Session Sheet - ICME Case Studies: Successes and Challenges for Generation, Distribution, and Use of Public/Pre-Existing Materials Datasets: Leveraging Open Datasets

ICME Case Studies: Successes and Challenges for Generation, Distribution, and Use of Public/Pre-Existing Materials Datasets: Leveraging Open Datasets
Sponsored by: TMS Materials Processing and Manufacturing Division, TMS: Integrated Computational Materials Engineering Committee
Program Organizers: Stephen DeWitt, Oak Ridge National Laboratory; Vikas Tomar, Purdue University; James Saal, Citrine Informatics; James Warren, National Institute of Standards and Technology

Monday 8:30 AM
February 28, 2022
Room: 254A
Location: Anaheim Convention Center

Session Chair: Stephen DeWitt, Oak Ridge National Laboratory

8:30 AM
Filling Data Gaps in 3D Microstructure with Deep Learning: Neal Brodnik¹; Devendra Jangid¹; Michael Goebel¹; Amil Khan¹; Saisidharth Majeti¹; McLean Echlin¹; B. S. Manjunath¹; Samantha Daly¹; Tresa Pollock¹; ¹University of California Santa Barbara
    Nonlinear machine learning tools such as network approaches are promising ways to rapidly infer complex material relationships.
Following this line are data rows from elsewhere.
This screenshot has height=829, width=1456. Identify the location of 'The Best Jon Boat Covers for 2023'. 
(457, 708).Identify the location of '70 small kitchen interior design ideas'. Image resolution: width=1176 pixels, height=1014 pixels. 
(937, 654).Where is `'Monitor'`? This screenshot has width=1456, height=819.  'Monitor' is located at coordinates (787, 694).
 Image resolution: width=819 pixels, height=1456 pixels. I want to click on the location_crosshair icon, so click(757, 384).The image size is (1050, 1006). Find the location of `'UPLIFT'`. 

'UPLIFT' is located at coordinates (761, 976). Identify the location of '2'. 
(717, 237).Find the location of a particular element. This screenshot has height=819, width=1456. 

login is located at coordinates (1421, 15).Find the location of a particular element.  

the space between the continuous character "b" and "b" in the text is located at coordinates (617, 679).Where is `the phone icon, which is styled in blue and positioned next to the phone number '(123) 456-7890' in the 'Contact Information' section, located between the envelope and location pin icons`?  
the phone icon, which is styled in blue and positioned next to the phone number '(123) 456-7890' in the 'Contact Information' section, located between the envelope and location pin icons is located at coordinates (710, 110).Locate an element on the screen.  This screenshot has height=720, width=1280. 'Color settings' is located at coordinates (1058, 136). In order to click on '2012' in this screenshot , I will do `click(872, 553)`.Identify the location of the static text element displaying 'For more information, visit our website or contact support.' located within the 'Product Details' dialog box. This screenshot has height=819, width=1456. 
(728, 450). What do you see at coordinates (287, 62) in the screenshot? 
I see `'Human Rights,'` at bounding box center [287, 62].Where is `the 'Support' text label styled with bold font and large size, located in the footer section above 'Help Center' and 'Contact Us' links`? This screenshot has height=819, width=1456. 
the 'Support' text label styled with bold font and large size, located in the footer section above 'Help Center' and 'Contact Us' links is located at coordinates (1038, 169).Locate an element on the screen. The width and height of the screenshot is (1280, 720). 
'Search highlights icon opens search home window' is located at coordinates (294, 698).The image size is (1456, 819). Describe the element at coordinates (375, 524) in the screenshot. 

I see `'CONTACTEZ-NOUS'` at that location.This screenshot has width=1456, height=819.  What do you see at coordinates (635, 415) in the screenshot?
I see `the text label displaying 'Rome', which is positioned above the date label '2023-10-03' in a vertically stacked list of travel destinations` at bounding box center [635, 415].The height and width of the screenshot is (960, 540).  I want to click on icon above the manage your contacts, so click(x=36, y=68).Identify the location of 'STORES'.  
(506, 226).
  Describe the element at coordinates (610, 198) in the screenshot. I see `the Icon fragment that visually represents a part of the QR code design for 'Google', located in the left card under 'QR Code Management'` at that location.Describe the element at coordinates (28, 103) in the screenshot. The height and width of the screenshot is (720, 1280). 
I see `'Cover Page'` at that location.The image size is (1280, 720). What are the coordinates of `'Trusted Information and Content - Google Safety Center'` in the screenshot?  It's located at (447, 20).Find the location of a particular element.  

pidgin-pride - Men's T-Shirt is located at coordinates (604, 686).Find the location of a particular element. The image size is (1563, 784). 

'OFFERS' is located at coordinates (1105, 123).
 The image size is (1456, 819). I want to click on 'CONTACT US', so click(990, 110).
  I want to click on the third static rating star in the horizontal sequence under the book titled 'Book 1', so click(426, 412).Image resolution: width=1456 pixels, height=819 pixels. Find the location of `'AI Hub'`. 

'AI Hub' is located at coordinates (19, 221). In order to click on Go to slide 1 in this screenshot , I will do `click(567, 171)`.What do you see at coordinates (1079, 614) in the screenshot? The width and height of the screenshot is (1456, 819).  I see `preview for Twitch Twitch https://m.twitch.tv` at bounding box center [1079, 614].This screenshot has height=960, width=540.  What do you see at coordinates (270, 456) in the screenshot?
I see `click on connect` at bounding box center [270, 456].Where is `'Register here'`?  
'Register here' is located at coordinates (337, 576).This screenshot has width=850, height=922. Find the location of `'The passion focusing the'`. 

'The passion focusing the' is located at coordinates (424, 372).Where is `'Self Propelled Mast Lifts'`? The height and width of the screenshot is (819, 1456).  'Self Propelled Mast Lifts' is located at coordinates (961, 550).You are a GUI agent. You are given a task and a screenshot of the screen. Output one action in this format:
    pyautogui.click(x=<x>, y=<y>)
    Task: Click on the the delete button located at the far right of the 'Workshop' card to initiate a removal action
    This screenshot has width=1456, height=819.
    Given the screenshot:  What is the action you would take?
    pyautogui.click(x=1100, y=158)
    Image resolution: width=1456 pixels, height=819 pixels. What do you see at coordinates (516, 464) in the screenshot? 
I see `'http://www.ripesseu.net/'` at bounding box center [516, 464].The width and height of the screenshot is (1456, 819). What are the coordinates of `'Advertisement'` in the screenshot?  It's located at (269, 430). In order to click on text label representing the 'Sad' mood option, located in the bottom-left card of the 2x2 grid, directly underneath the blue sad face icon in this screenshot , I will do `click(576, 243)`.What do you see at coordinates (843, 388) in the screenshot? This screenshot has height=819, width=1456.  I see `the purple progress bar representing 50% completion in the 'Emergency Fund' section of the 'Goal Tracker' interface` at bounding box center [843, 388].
However, this ability depends on sufficient data for training, which presents challenges when experimental collection is difficult, such as for 3D microstructures. Here, we present the application of deep learning to 3D microstructure recognition and generation in ways that facilitate the learning of broad materials concepts and creation of more robust datasets. We demonstrate how publicly available 3D object datasets can teach distribution-based morphology recognition for application to microstructural features. We also show how image synthesis techniques like super-resolution can be adapted with physics-based constraints to function on crystallographic metadata such as indexed EBSD orientation maps. Physics-based training allows for faster, more accurate learning and presents opportunities where coarser datasets can be refined for future training approaches. Together, these approaches may also offer opportunities for deep learning to generate user-defined microstructures.

8:50 AM
Holistic Merging of Experimental and Computational Datasets – A Case Study for Diffusion Coefficients: Wei Zhong¹; Ji-Cheng Zhao¹; ¹University of Maryland
    It is usually challenging to reconcile the differences between the computational datasets and experimental datasets when merging them together. Fortunately for some materials properties, large amounts of data are available to allow identification of the degree of agreements and disagreements, and thus give confidence on some or all aspects of the computational datasets. Diffusion coefficients are one of such cases where holistic merging of the computational and experimental datasets are possible to leverage the best of both datasets. Examples will be given to illustrate such holistic integration in order to establish reliable diffusion coefficient (atomic mobility) databases for simulating kinetic processes and properties of alloys.

9:10 AM  Invited
Materials Innovation and Design Enabled by the Materials Project: Kristin Persson¹; ¹University of California, Berkeley
    Fueled by our abilities to compute materials properties and characteristics orders of magnitude faster than they can be measured and recent advancements in harnessing literature data, we are entering the era of the fourth paradigm of science: data-driven materials design. The Materials Project (www.materialsproject.org) contains data derived from quantum mechanical calculations for over 140,000 materials and millions of properties. The resource supports a growing community of data-rich materials research, currently supporting over 200,000 registered users and millions of data records served each day through the API. In this talk, I will highlight some of our ongoing work, as well as success stories of how external users have used Material Project datasets in their work; including a discussion of barriers that users have experienced and what we have done to improve our service in terms of information, accessibility, algorithmic tools and materials data.

9:40 AM
Data-driven Model Based Comparison of Public Datasets for Online State of Charge Estimation in Lithium-ion Batteries: Meghana Sudarshan¹; Alexey Serov¹; Casey Jones¹; Vikas Tomar¹; ¹Purdue University
    Lithium-ion(Li-ion) batteries are widely used in energy storage systems, electric vehicles, and portable electronics, considering their high energy density and low self-discharge qualities. Online estimation of the state of charge (SOC) using battery management systems in Li-ion batteries is crucial to determine battery capacity fade and remaining useful life accurately. Due to the extent of datasets available, determining an appropriate combination of datasets covering most variabilities for training models to predict SOC is essential. Data-driven based machine learning algorithms are used in this work to predict SOC by measuring battery operational parameters and material parameters due to their exceptional learning abilities and high accuracy. Machine learning models are trained on input-output pairs from various publicly available datasets of 1860 Li-ion batteries. These models are tested for accuracy and compared based on real-time data prediction on battery material parameters as well as operational parameters, including voltage, current, and temperature.